### EXTRAIT DU DOCUMENT
▼

La misère des riches

Mardi soir, le journal télévisé de RDI commençait par une référence explicite au drame épouvantable des Rohingyas birmans et au silence étourdissant de la communauté internationale à ce sujet. N'aurait-il pas fallu ajouter: au silence complet des médias de nouvelles continues sur ce même sujet ?
En effet, depuis l'annonce des approches éloignées d'Irma, les grands médias n'en ont eu que pour ce monstrueux ouragan qui allait détruire de nombreuses petites îles de la Caraïbe mais, surtout, la Floride. Comme c'est souvent malheureusement le cas, les différentes présentations ont fait montre de «discrimination»: la riche Floride ayant priorité sur les autres îles durement touchées, y compris Cuba, les pauvres touristes québécois et canadiens, sur les populations autochtones de ces petits pays insulaires.
C'est comme si les tragédies quotidiennes des autres peuples et régions s'étaient soudainement évanouies, laissant toute la place à ce désastre qui a touché surtout la Floride des riches USA de même que les touristes malheureux obligés de subir des nuits d'angoisse en attendant l'avion sauveur dépêché par ce gouvernement Trudeau trop lent à agir.
Peut-être que nos médias de nouvelles continues pourraient arrêter de réduire la nouvelle à ce qui nous touche immédiatement et que, dans des circonstances semblables, ils pourraient à l'avenir réserver quelques minutes de chaque heure aux autres drames qui ne manquent pas de toucher d'autres parties de l'humanité. Alors, peut-être, la tragédie humaine de Rohingyas aurait pu sortir de l'écrasant silence et venir toucher les gens d'ici.

▲

### DONNÉES FOURNIES
▼

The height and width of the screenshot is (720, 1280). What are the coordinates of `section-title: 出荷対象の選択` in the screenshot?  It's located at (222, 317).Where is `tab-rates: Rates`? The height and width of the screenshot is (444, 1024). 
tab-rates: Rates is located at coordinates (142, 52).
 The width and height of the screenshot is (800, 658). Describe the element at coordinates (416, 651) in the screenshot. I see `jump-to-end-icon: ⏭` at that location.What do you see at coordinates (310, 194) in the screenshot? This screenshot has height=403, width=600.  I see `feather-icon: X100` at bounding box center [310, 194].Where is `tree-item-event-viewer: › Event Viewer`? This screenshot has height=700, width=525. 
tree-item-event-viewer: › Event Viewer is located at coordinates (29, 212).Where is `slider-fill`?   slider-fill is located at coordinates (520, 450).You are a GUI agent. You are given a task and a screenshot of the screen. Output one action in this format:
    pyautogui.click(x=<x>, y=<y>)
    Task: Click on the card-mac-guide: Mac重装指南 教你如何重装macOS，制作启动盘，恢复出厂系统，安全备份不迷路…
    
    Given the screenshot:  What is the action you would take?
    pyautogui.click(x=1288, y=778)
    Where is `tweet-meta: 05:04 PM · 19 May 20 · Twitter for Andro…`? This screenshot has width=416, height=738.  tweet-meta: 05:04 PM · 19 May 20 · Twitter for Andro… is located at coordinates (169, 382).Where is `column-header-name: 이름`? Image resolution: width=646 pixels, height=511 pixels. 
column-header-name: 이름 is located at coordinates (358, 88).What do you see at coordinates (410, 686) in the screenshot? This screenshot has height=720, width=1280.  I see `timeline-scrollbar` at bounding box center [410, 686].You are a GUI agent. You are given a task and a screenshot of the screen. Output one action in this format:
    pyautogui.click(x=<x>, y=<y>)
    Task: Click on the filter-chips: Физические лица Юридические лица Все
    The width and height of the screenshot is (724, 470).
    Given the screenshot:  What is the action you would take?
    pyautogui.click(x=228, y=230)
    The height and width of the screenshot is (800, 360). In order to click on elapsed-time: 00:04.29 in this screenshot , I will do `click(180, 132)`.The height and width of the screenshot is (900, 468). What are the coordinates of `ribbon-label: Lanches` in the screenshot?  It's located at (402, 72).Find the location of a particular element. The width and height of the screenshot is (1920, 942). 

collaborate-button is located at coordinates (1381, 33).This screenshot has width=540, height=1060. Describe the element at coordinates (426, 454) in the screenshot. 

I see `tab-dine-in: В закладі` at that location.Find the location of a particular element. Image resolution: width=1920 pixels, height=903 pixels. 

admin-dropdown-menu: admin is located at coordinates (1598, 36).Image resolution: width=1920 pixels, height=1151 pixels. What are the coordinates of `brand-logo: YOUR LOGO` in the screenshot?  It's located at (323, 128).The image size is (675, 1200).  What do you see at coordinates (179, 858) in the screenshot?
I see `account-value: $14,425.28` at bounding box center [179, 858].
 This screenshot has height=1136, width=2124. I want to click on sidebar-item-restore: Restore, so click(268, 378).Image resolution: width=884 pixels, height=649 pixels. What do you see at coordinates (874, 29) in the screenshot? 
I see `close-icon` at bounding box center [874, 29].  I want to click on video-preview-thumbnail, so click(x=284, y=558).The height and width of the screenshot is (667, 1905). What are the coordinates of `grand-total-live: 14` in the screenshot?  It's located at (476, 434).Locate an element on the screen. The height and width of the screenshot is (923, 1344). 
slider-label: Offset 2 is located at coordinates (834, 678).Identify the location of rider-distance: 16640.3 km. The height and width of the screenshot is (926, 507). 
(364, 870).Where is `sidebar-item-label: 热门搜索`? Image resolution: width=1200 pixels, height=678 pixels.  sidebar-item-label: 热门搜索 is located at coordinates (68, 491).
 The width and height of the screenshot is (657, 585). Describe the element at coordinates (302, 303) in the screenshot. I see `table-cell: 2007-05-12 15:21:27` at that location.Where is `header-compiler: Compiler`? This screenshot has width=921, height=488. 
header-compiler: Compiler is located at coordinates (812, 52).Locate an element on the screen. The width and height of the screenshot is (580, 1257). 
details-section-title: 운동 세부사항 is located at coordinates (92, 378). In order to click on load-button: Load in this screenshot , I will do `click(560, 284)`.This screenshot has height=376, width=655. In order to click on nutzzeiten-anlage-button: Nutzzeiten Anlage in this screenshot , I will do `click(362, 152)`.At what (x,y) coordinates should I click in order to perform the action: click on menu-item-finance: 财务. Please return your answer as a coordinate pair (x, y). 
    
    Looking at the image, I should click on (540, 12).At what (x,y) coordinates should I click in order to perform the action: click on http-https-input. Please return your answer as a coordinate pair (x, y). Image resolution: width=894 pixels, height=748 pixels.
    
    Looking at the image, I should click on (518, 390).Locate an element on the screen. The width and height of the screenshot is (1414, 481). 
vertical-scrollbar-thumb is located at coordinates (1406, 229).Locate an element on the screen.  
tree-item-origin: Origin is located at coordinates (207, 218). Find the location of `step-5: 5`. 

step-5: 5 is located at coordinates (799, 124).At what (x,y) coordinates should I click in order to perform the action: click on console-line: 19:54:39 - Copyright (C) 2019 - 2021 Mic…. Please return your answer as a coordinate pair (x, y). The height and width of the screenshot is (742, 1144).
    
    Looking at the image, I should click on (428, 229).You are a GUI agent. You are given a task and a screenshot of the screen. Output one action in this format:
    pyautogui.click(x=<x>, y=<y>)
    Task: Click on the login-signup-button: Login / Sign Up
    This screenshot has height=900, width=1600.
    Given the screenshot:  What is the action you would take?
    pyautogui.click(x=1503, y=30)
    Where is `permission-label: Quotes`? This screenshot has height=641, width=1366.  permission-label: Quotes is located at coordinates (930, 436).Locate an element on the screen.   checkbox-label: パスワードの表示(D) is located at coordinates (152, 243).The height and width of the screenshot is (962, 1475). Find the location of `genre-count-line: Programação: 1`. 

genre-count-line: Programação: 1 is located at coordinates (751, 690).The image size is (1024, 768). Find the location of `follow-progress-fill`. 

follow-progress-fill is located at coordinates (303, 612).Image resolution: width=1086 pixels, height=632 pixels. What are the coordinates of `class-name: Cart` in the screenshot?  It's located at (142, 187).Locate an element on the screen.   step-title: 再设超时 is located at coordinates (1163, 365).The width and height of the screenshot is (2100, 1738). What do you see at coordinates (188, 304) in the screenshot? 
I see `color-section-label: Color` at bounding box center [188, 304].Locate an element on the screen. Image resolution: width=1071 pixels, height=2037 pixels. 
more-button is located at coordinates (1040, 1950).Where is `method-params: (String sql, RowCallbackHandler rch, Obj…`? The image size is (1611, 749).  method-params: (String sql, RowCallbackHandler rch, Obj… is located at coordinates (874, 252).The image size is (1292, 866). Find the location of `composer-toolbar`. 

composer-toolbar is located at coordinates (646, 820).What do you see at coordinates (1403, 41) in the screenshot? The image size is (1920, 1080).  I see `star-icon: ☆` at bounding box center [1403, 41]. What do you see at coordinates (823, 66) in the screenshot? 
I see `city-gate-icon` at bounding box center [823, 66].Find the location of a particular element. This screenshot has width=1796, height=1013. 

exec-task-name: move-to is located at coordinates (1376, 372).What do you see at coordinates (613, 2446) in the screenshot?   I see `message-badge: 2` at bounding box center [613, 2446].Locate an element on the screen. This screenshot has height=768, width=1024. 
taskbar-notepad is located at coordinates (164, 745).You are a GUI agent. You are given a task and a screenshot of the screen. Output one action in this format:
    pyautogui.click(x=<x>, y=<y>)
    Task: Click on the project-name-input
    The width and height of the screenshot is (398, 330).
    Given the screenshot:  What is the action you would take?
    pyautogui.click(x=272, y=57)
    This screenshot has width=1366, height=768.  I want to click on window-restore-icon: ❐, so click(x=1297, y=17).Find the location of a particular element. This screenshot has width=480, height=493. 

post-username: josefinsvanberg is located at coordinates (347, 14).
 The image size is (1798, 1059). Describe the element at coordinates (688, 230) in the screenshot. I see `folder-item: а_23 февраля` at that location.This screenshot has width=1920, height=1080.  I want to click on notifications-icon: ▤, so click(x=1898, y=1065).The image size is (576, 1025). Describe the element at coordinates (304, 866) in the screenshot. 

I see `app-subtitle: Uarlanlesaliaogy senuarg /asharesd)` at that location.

▲

### CONSIGNE DE TRAVAIL
Selon l'extrait sur la couverture médiatique de l'ouragan Irma, par quoi le journal télévisé de RDI commençait-il mardi soir ? Les enregistrements n'ont aucun lien avec l'extrait.

### RÉPONSE ATTENDUE
Par une référence explicite au drame épouvantable des Rohingyas birmans et au silence étourdissant de la communauté internationale à ce sujet.